Imaginer en un mois et demi un nouveau type d’établissement pour prendre en charge les élèves posant le plus de problème ou poly-exclus, cela semble court. Il y a un risque d’élaborer de nouveau un dispositif coûteux dont on fera ensuite le constat qu’il ne répond pas au défi soulevé. Or la mission confiée à Béatrice Gille sur ce sujet doit rendre ses conclusions avant le 15 décembre 2018.
Tout le discours du ministre porte sur les professeur·es comme si les autres personnels des établissements n’étaient pas concerné·es par les violences verbales et physiques. Les mesures concernent quasi exclusivement les établissements du second degré, les violences dans les écoles du premier degré semblent un angle mort, sauf pour la question de la prévention.
Le ministre fait des annonces importantes par exemple sur l’évolution des conseils de discipline, sans dialogue social ni avec les organisations représentatives des personnels, ni avec les représentant·es des parents d’élèves et des élèves.

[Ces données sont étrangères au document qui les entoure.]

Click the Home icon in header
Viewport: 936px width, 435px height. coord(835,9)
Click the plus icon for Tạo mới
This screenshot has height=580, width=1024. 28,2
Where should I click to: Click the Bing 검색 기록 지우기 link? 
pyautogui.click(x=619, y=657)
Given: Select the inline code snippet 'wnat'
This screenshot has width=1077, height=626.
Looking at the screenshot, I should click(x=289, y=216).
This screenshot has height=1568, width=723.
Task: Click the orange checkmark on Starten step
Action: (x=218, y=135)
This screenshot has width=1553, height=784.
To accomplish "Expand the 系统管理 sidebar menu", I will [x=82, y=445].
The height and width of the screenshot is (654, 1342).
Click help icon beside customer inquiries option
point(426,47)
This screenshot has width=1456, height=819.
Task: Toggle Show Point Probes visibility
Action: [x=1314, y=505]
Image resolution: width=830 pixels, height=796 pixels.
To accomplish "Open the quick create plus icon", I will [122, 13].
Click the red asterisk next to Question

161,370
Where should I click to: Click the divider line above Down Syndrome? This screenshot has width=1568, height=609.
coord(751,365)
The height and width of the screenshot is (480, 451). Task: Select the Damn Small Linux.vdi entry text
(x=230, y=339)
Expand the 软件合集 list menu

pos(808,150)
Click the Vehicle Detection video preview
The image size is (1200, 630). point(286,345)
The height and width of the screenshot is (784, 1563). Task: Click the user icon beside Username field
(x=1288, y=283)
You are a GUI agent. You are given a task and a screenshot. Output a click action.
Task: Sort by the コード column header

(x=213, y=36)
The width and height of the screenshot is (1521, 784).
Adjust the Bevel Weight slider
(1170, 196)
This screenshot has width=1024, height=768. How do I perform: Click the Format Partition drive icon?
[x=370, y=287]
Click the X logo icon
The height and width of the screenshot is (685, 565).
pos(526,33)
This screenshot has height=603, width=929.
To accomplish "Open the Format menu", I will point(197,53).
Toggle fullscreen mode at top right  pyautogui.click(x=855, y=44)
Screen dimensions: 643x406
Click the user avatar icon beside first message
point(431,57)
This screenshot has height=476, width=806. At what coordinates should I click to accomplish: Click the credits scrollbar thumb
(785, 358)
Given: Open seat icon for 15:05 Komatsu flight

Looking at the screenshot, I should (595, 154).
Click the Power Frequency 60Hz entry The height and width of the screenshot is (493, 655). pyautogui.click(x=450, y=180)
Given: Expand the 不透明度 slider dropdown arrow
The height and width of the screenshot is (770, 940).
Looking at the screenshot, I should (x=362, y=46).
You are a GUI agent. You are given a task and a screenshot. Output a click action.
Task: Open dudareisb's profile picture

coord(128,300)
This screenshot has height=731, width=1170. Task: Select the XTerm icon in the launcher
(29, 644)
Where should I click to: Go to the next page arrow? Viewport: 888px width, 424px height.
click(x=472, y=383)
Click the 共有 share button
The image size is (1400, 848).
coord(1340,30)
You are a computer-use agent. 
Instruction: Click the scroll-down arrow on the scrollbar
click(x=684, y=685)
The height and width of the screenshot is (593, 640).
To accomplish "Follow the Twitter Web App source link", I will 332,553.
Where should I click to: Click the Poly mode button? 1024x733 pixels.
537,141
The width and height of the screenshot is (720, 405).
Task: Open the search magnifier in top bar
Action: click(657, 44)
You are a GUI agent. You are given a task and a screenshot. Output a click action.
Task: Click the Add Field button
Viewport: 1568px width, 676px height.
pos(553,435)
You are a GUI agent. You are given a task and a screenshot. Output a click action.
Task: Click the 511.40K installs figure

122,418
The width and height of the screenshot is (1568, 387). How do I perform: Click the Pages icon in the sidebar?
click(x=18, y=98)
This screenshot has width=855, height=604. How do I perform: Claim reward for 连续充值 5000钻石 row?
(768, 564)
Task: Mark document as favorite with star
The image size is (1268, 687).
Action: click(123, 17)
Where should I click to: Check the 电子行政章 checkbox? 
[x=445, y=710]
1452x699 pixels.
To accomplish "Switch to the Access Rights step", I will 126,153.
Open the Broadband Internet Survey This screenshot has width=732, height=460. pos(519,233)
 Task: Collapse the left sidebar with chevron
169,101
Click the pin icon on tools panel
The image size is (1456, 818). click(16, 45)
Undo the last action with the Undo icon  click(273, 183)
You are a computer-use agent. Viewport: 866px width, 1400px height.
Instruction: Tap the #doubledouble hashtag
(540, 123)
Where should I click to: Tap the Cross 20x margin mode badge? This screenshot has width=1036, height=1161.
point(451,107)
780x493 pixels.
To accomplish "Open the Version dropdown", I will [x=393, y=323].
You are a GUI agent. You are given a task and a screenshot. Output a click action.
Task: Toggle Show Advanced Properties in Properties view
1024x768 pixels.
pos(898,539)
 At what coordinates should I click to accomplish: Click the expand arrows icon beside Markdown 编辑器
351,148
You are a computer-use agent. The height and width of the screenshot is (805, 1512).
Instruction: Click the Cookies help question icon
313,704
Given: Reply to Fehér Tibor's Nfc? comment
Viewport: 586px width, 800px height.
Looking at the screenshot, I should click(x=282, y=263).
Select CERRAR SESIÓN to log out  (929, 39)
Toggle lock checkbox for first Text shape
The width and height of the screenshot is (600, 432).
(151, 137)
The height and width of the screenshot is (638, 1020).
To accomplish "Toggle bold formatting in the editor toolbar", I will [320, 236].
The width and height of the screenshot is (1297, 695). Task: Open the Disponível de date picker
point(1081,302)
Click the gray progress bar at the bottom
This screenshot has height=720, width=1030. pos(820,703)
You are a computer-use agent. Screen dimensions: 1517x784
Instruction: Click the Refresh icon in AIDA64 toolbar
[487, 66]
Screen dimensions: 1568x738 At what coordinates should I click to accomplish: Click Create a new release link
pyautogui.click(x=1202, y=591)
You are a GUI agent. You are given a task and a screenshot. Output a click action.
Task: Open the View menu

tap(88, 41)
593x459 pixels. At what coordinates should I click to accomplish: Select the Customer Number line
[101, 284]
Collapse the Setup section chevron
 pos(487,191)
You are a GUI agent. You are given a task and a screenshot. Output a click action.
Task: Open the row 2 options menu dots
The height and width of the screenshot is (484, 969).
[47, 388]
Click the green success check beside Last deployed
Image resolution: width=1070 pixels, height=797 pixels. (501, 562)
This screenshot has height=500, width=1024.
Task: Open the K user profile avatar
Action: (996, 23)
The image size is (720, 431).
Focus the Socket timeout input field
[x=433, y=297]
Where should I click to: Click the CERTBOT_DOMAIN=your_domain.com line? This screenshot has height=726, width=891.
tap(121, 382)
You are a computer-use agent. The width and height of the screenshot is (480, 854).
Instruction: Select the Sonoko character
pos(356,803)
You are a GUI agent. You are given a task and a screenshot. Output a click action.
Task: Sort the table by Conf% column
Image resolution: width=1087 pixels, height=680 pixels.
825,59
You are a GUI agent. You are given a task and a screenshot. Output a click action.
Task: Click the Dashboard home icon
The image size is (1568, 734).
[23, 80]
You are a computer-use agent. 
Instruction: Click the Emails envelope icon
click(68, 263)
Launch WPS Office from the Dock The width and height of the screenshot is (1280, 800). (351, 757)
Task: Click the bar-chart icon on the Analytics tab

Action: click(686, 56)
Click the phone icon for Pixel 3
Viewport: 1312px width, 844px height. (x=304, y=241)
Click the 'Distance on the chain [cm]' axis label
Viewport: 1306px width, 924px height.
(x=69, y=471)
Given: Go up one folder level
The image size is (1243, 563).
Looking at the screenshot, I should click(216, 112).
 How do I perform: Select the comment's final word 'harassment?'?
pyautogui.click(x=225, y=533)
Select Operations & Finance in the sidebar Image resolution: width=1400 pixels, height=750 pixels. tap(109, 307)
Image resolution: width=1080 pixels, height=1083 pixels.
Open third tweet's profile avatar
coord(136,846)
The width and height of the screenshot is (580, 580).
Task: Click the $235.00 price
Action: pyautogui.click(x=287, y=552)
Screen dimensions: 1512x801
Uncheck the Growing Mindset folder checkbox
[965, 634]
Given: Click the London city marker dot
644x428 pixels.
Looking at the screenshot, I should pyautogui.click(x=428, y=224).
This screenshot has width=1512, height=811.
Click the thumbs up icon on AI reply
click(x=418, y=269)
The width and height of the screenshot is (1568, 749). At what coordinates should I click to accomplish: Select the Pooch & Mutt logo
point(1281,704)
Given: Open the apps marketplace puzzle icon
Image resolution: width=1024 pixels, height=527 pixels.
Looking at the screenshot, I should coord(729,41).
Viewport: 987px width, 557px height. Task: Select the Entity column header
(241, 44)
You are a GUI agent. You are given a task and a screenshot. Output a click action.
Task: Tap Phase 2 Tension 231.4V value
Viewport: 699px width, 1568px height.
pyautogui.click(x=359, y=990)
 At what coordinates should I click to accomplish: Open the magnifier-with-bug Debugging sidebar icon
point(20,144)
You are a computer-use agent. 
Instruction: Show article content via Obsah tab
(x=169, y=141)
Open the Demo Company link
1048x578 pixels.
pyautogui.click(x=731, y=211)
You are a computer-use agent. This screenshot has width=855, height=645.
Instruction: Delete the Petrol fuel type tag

Le gouvernement fait des annonces sur l’accompagnement des personnels sans s’en donner les moyens : faut-il le rappeler, en deux ans ce gouvernement supprime 600 postes administratifs, essentiellement dans les services déconcentrés… Or ce sont ces personnels qui doivent participer aux services ressources humaines de proximité, ce sont encore eux qui traitent les dossiers de protection fonctionnelle, les dossiers des élèves exclus d’un établissement pour leur trouver un nouvel établissement, qui exploitent et analysent les documents des conseils d’administration. Une fois de plus, il n’est pas certain que le ministère ait les moyens de sa politique, au détriment des personnels et des élèves.